In a piece* on Wolfgang Amadeus Mozart, Hans Keller describes the Jupiter symphony as “the most important work historically as far as the birth of the Symphony with a capital ‘S’ is concerned”. This symphony clearly has wider significance for the genre. But what does it actually mean for the individual listener? In the same chapter, but referring to music more generally, Keller suggests that we don’t need to know. Indeed, with a nod to a remark by Einstein, he demolishes the idea that typical listeners wrestle with meaning or want to dig down to discover what the composer’s intentions were, pointing to the “supreme paradox” of

“… the ready acceptance of music not because it is understood, but because it isn’t. The idiom sounds familiar … so what more do we want? Do we really want to get down to the clear substance, when pleasantly vague feelings are so readily aroused on the surface?”

We have the composer’s contribution (the writing); the players’ contributions (the performance); and – ultimately as ‘consumers’ – our own interpretation. Full marks to Keller, whose advice, by the way, seems largely to parallel the Reader Response theories of literary critics such as Stanley Fish, Jauss, Iser and others.

But getting beneath the surface was a key objective for NASA‘s Juno mission to the gas giant Jupiter …


Whereas Hurricane Matthew’s winds touched 155 mph at their peak, the winds on Jupiter can reach a speed of 384 mph. Hang gliding? I think not.

According to the NASA mission pages,

“The spacecraft’s name comes from Greco-Roman mythology. The god Jupiter drew a veil of clouds around himself to hide his mischief, but his wife, the goddess Juno, was able to peer through the clouds and see Jupiter’s true nature”.

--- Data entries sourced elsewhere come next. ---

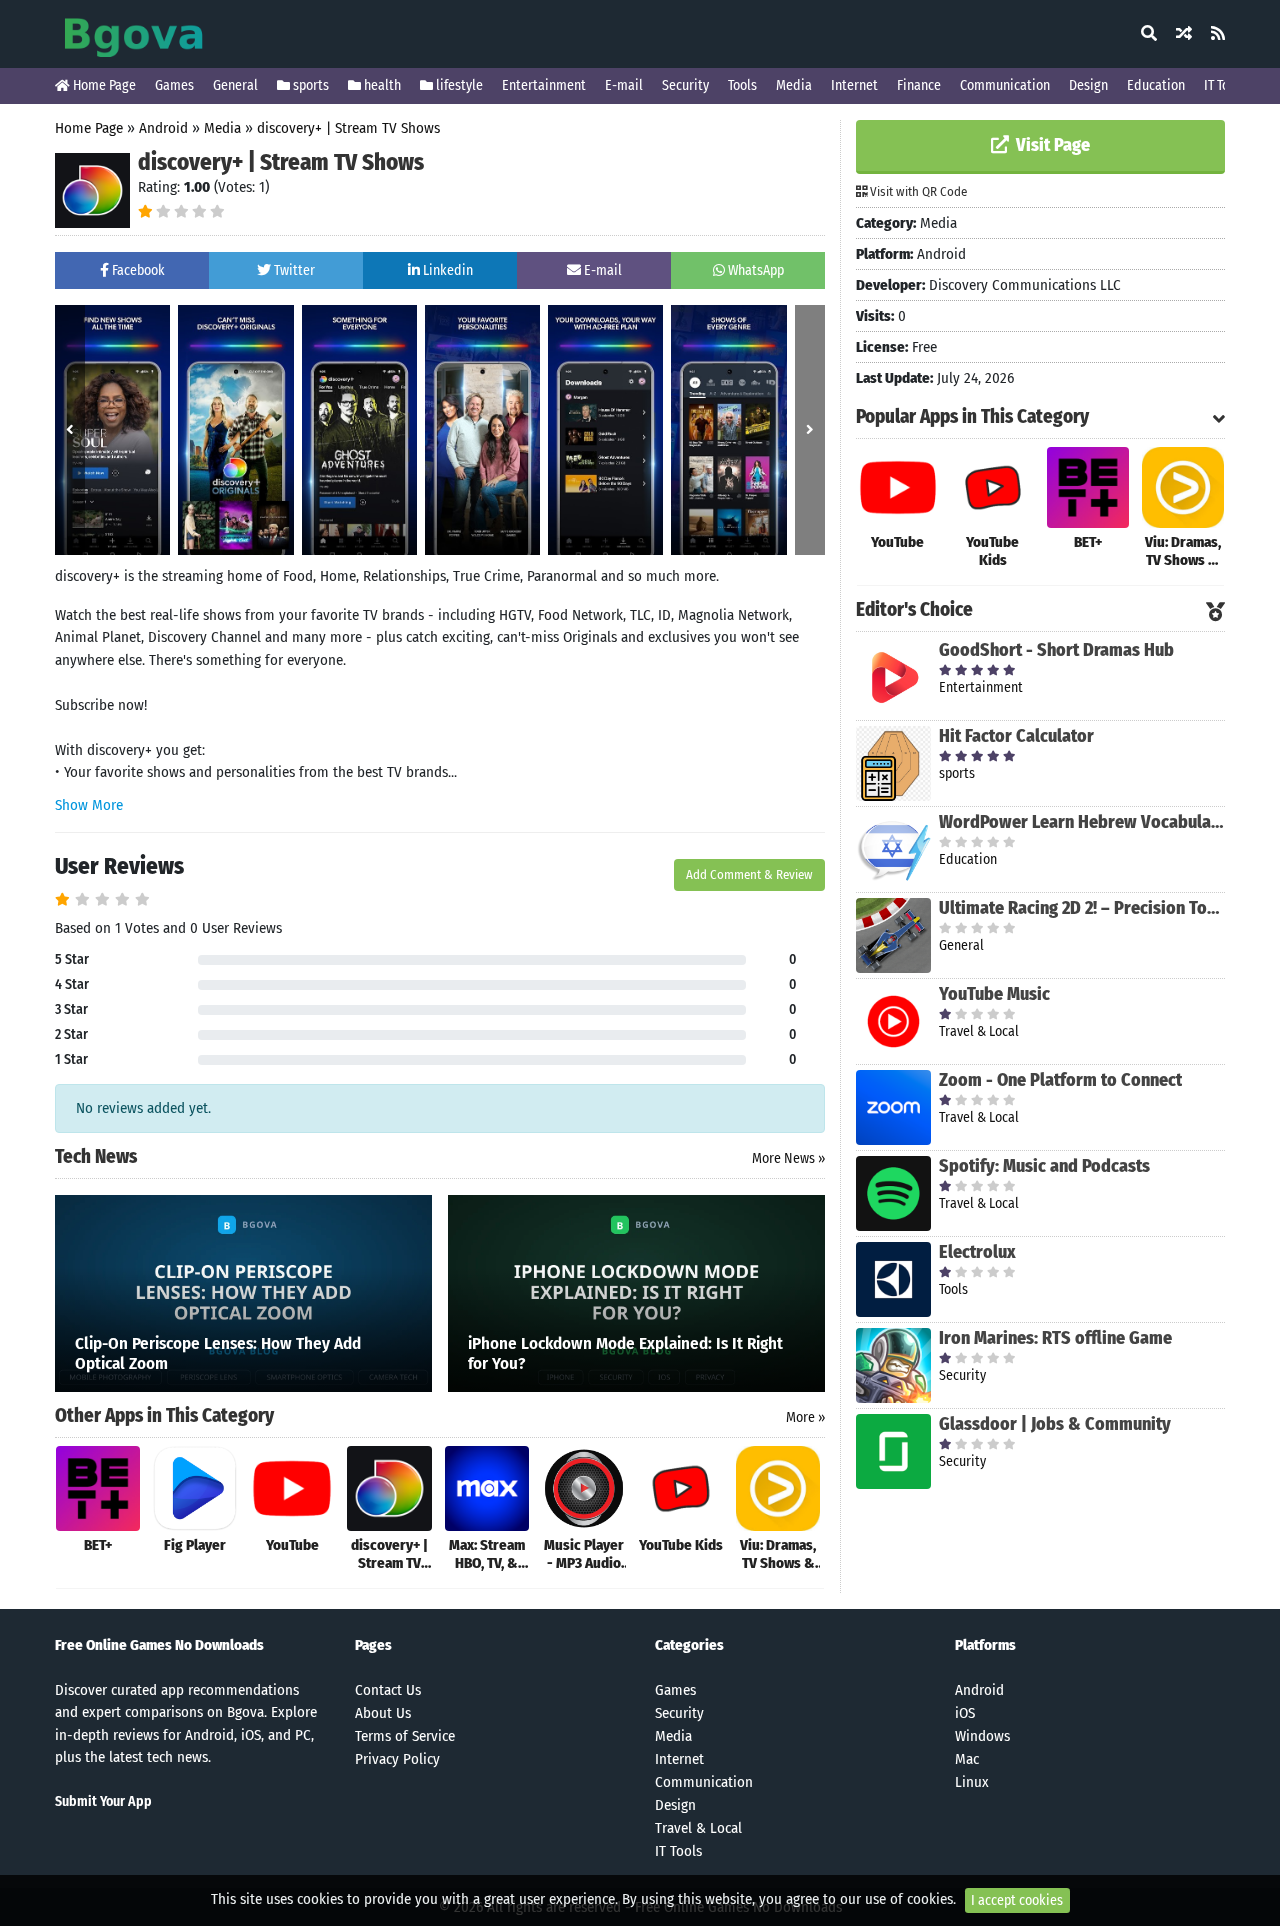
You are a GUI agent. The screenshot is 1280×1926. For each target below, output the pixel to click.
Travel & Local (698, 1828)
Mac (967, 1759)
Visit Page (1051, 145)
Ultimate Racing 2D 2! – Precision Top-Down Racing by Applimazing (1082, 908)
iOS (965, 1713)
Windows (982, 1736)
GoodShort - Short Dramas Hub (1056, 650)
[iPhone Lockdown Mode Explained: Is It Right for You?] (636, 1292)
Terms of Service (405, 1736)
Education (1156, 85)
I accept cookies (1017, 1900)
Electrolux (977, 1252)
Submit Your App (103, 1801)
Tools (742, 85)
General (235, 85)
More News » (788, 1158)
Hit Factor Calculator (1016, 736)
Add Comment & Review (749, 874)
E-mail (624, 85)
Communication (1005, 85)
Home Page (103, 85)
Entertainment (544, 85)
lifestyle (458, 85)
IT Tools (1225, 85)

The task of the Juno spacecraft is to do that very same thing. The mission is almost symphonic in structure, comprising a series of thirteen movements, including its presto launch on August 5th, 2011; then a two year andante voyage around the Sun, including an Earth ‘flyby’; a lengthy voyage to the planet itself, culminating in an accelerando phase in which it reached 165,000 mph before a ritardando “insertion”, slowing it for orbit around the planet; a series of thirty-seven largo , information-gathering orbits around the planet; and a prestissimo finale lasting 5.5 days during which it will be ‘de-orbited‘ and ultimately crash through the Jovian atmosphere into oblivion.

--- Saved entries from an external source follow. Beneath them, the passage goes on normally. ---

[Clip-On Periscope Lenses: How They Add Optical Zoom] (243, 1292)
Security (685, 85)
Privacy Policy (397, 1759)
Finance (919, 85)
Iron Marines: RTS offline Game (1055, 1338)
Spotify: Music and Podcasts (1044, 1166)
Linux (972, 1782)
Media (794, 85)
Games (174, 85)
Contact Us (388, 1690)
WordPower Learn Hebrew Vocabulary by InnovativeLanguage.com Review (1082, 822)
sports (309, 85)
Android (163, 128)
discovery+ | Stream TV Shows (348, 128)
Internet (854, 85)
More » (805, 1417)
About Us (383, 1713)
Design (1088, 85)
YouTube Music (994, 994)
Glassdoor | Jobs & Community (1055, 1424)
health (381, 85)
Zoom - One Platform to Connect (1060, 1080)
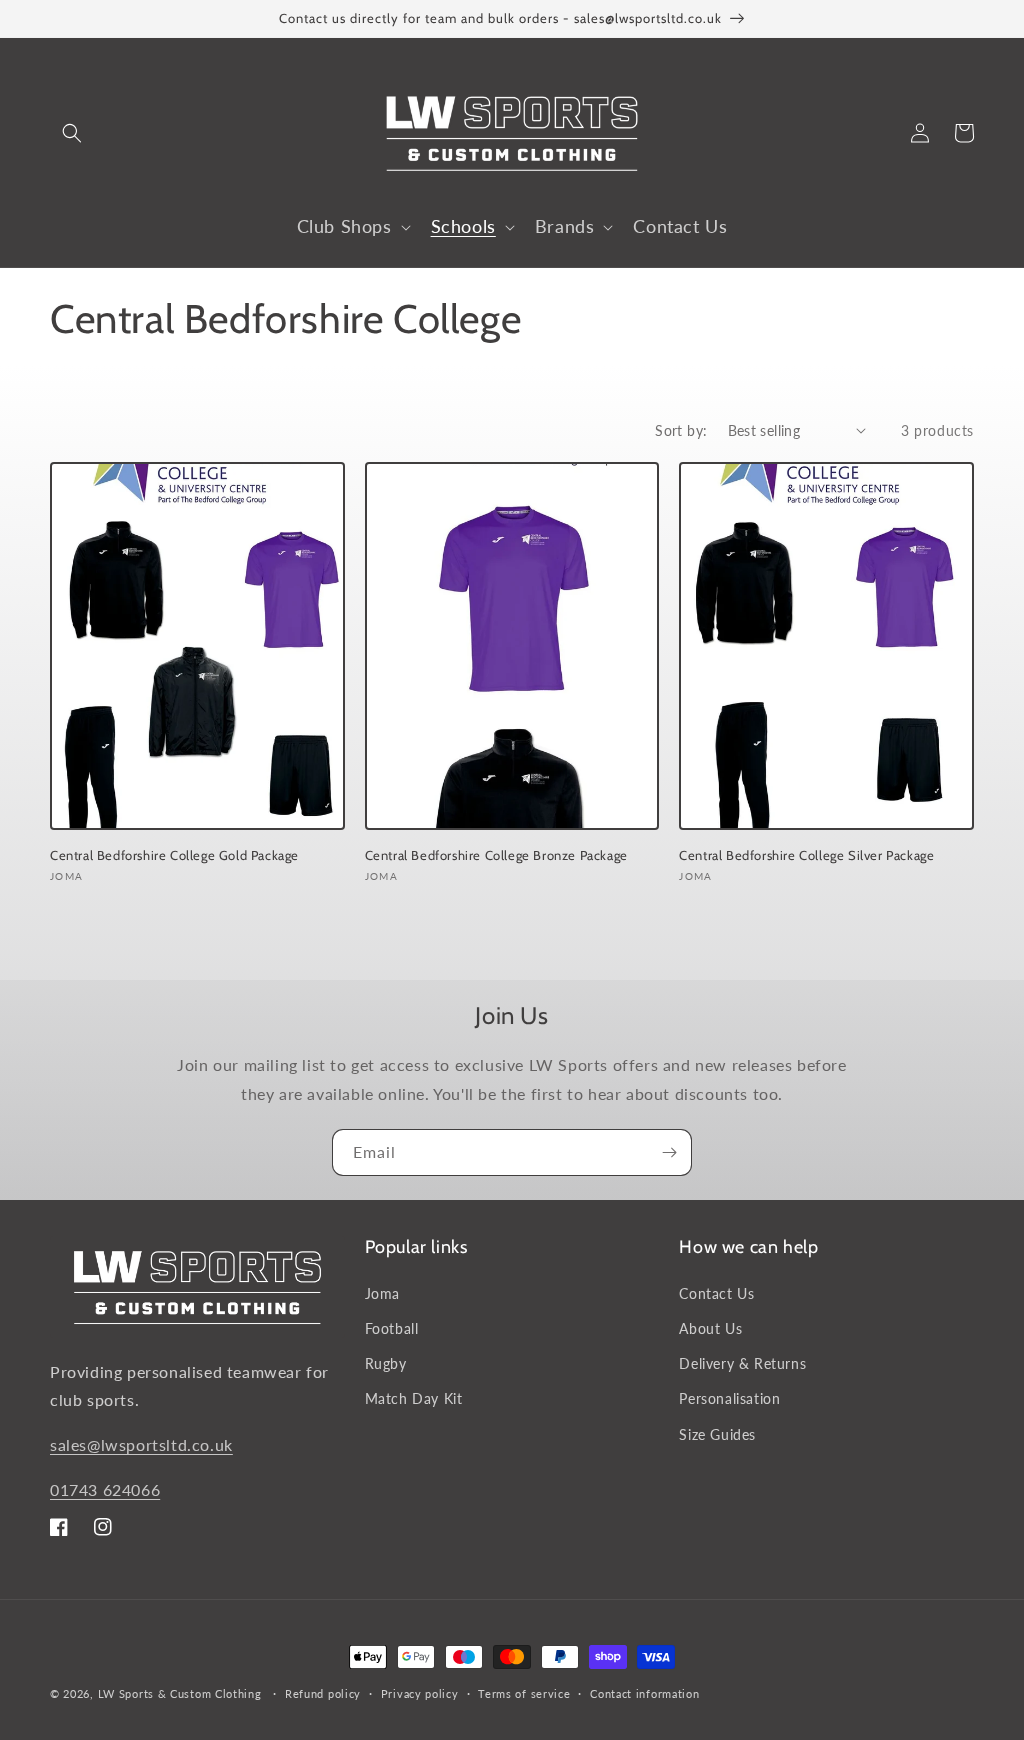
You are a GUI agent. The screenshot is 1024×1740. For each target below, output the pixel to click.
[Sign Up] (669, 1152)
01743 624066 (105, 1489)
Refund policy (323, 1693)
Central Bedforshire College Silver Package (806, 855)
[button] (72, 133)
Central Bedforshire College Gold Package (174, 855)
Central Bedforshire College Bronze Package (496, 855)
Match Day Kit (414, 1398)
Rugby (386, 1363)
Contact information (644, 1693)
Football (392, 1328)
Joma (382, 1293)
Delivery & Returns (742, 1363)
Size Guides (717, 1434)
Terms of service (524, 1693)
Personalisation (729, 1398)
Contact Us (716, 1293)
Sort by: (681, 430)
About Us (710, 1328)
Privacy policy (420, 1693)
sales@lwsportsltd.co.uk (141, 1444)
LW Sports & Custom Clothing (180, 1693)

All the while, the tennis-court-sized Juno spacecraft is sending home data and photos of its excursion to the biggest planet in the solar system. The information gathered will be analysed for around two years.

But the mission itself will be remembered for far longer than that.



* The Symphony: 1. Haydn to Dvorak, ed. Robert Simpson, Penguin Books Ltd., 1966; ch. Wolfgang Amadeus Mozart, Hans Keller.